Decorazioni del Palazzo Viceregio di Cagliari

 

La decorazione della sala del Consiglio

 

Torniamo, ora, all’impianto decorativo e alle scene dipinte delle sale di rappresentanza del Palazzo viceregio a Cagliari.

Al riguardo va detto subito che, mentre l’intero apparato è stato disegnato e progettato da Domenico Bruschi, nel pieno rispetto degli orientamenti e temi proposti dai committenti, i fregi in marmo e i lavori di intaglio, particolarmente accurati nelle parti e nella monumentale cattedra della Presidenza, furono materialmente eseguiti da maestranze perugine alle quali le aveva, non a caso, affidate.

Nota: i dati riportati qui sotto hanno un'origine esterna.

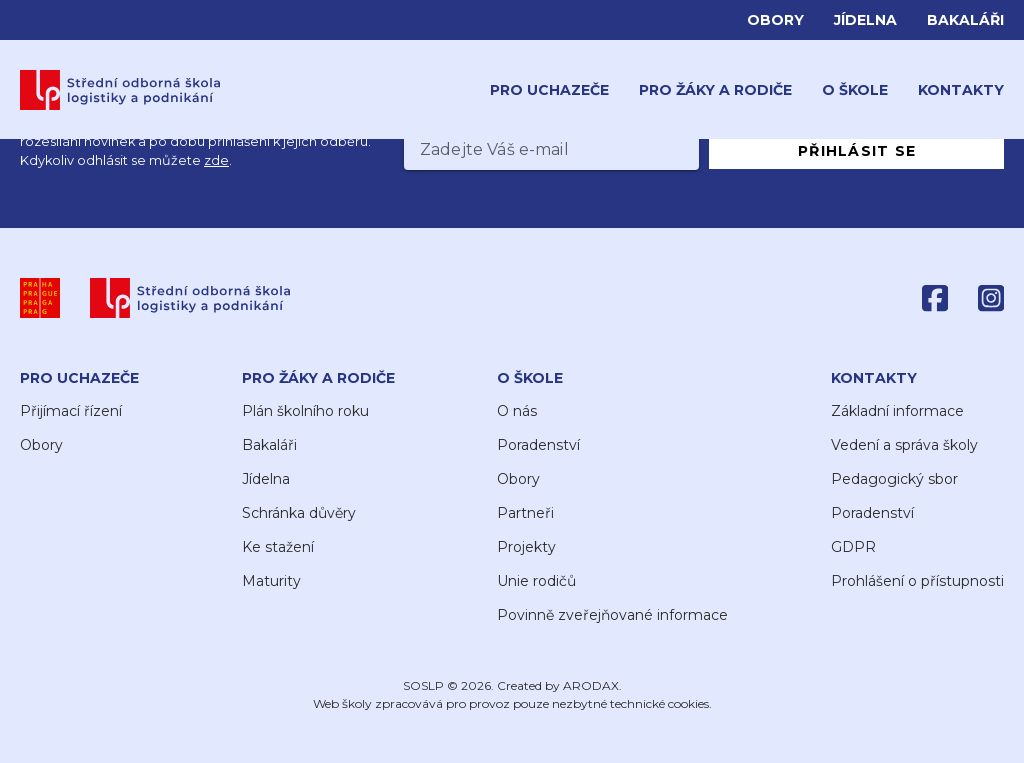  I want to click on GDPR, so click(853, 547). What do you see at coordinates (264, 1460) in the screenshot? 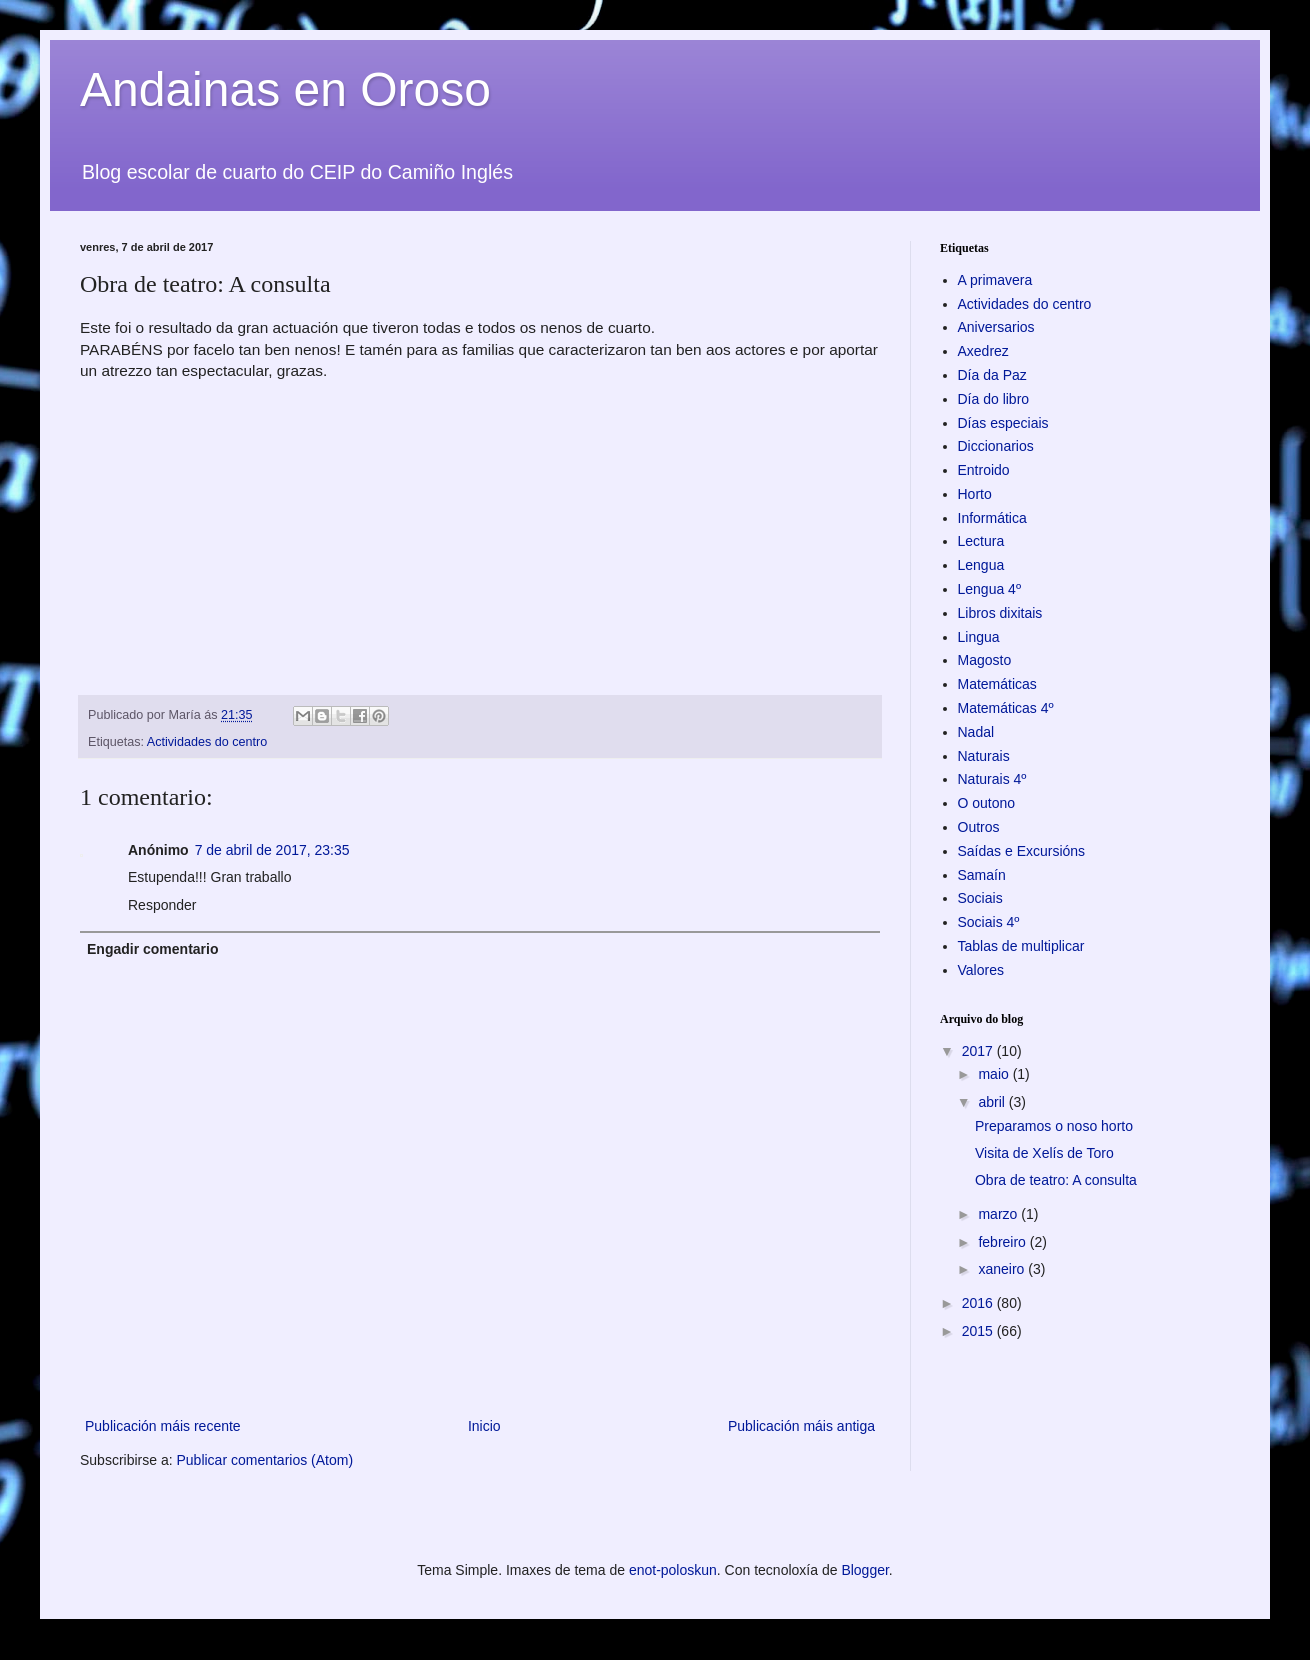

Che tali partiti siano stati inventati dal Bruschi non risulta chiaramente dagli atti dell’Amministrazione, nè da disegni preparatori, oggi assolutamente introvabili; ma la paternità
dell’artista perugino appare più che provata dal confronto con le grottesche monocrome della volta e con le figure femminili che allegorizzano le virtù del buon governo e dell’ingegneria.

Risulta anche evidente, come del resto individuava piuttosto esattamente la più volte richiamata Relazione morale della Deputazione provinciale di Cagliari, la impeccabile conoscenza accademica della tradizione architettonica e delle connesse, basilari nozioni di simmetria e di equilibrio, a cui appare principalmente ispirata l’impostazione decorativa del voluminoso e difficile invaso spaziale della sala del Consiglio [18].

 

Sala del Consiglio - D. Bruschi: Porta e decorazioni in stucco e in marmo (particolare della parete a Ovest) Foto: Giorgio Biolchini, Cagliari

Sala del Consiglio
D. BRUSCHI: Porta e decorazioni in stucco e in marmo (particolare della parete a Ovest)
Foto: Giorgio Biolchini, Cagliari

Compositivamente, il grande interno è stato corretto introducendo alcune finzioni. Così l’invenzione delle false porte sembra attribuire fermezza e proporzione alla sala, altrimenti dominata, pericolosamente dal punto di vista ottico, dalla prevalenza di un sicuro richiamo esistente sul lato lungo a oriente con la sequenza delle ampie e luminosissime finestre aperte sul paesaggio della città e del golfo di Cagliari. Le tre porte aggiuntive, applicate semplicemente alle pareti, riducono parzialmente questi scompensi. Sarebbe rimasta, infatti, ancora attiva una certa instabilità, ottico-psicologica, derivata dall’alta luce diurna, se non si fossero opposte, sulle altre pareti, risposte visive parimenti impressionanti.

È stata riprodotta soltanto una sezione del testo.